By Alice Seeley
On March 3, Twitter announced it will be expanding Birdwatch, a crowdsourced fact-checking program, and selecting “a small and randomized group of people on Twitter in the US to see Birdwatch notes directly on some Tweets.”
Users will now be able to rate notes on if the information is helpful or not by rating the note as “Helpful,” “Somewhat,” or “No” and indicate why they answered as they did. The company hopes to expand the program to all 192 million Twitter users eventually.
Twitter Inc launched Birdwatch in 2021 and asked select Twitter users to identify misleading tweets and provide information to debunk the content, which would then be added to the original tweet. Birdwatch’s pilot program has 10,000 users but is only visible on a separate Birdwatch site. Keith Coleman, Twitter’s vice president of product, told NPR, “the idea is that people would be able to come away from Twitter better informed.”
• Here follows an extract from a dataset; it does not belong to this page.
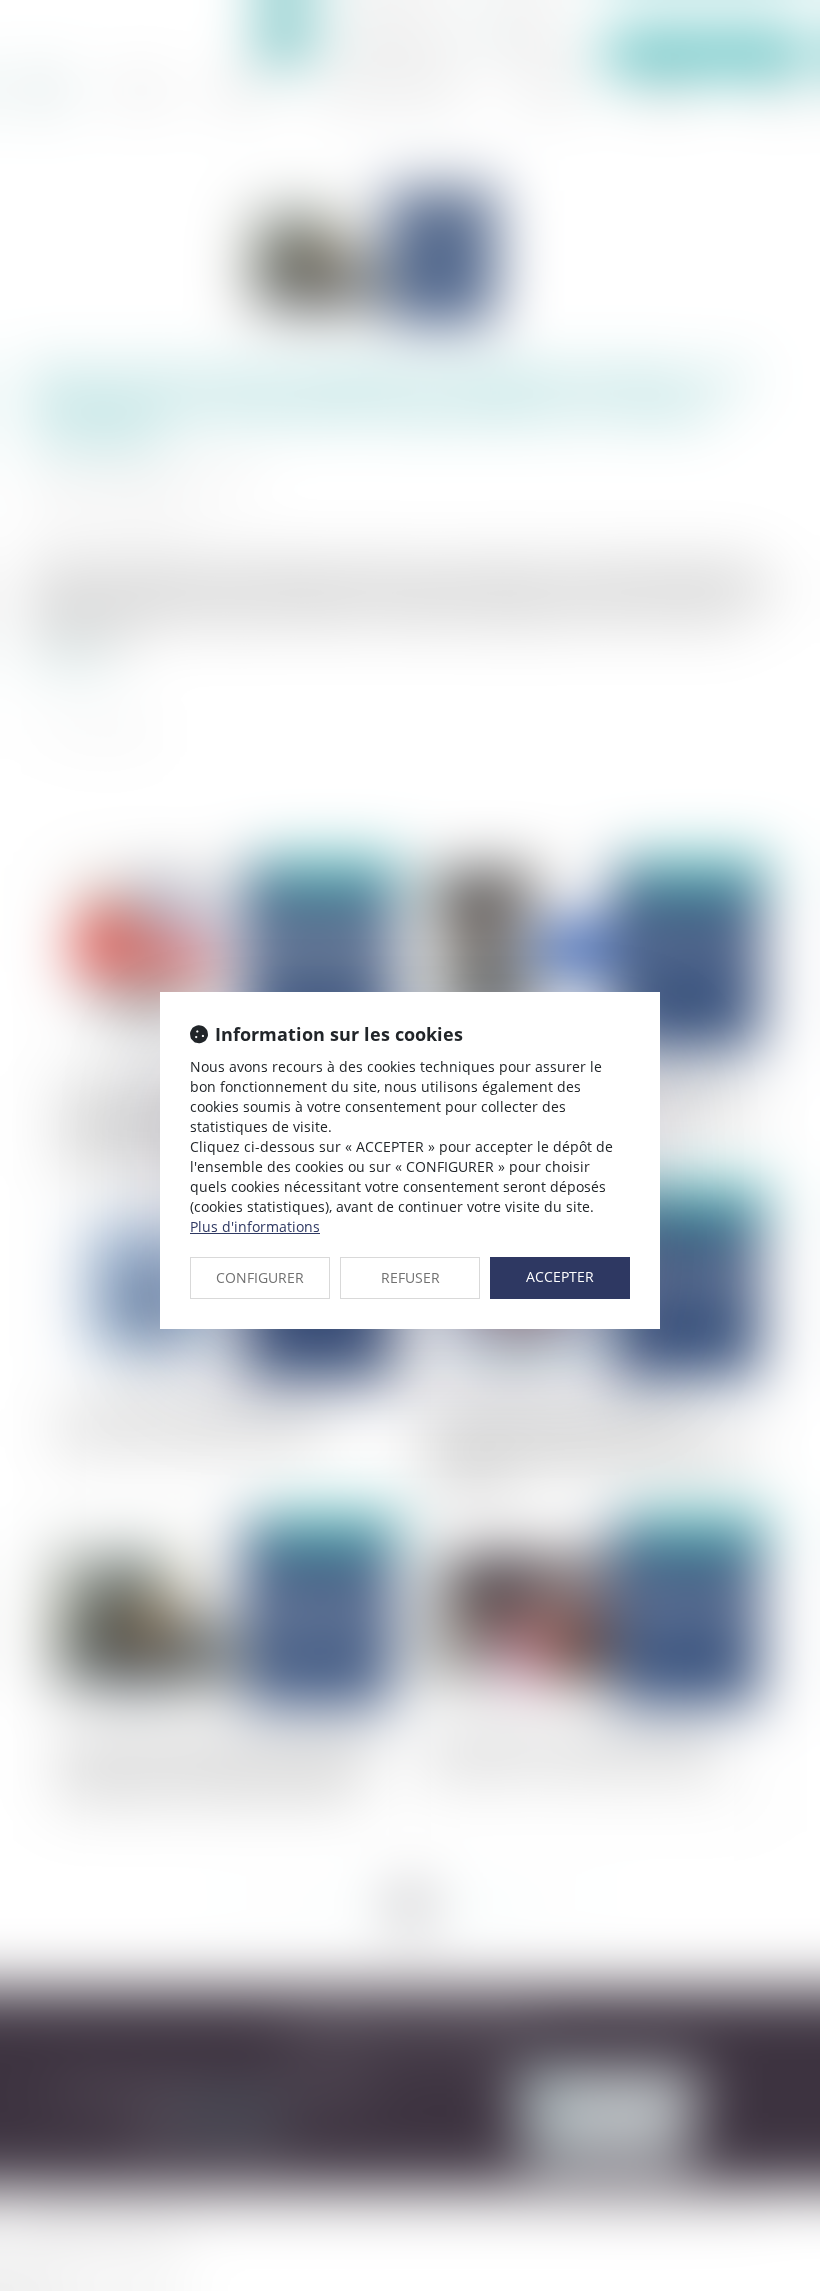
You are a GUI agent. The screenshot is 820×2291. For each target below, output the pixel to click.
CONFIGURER (260, 1277)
Twitter claimed that Birdwatch is successfully helping to eliminate fake news. According to a survey done by Twitter, people were 20% to 40% less likely to agree with the content of a potentially misleading tweet after reading a Birdwatch note about it, compared to the users who saw the content without the note.
Twitter asked users to act in good faith and only report tweets containing false information. However, it’s not clear if that is always the case. According to an analysis done by The Washington Post, the average Birdwatch user was flagging only 43 tweets a day before Russia invaded Ukraine on February 24. After the invasion, the number increased to 156 tweets a day. It is unclear if the number of false information tweets increased or users simply reported tweets with which they disagreed.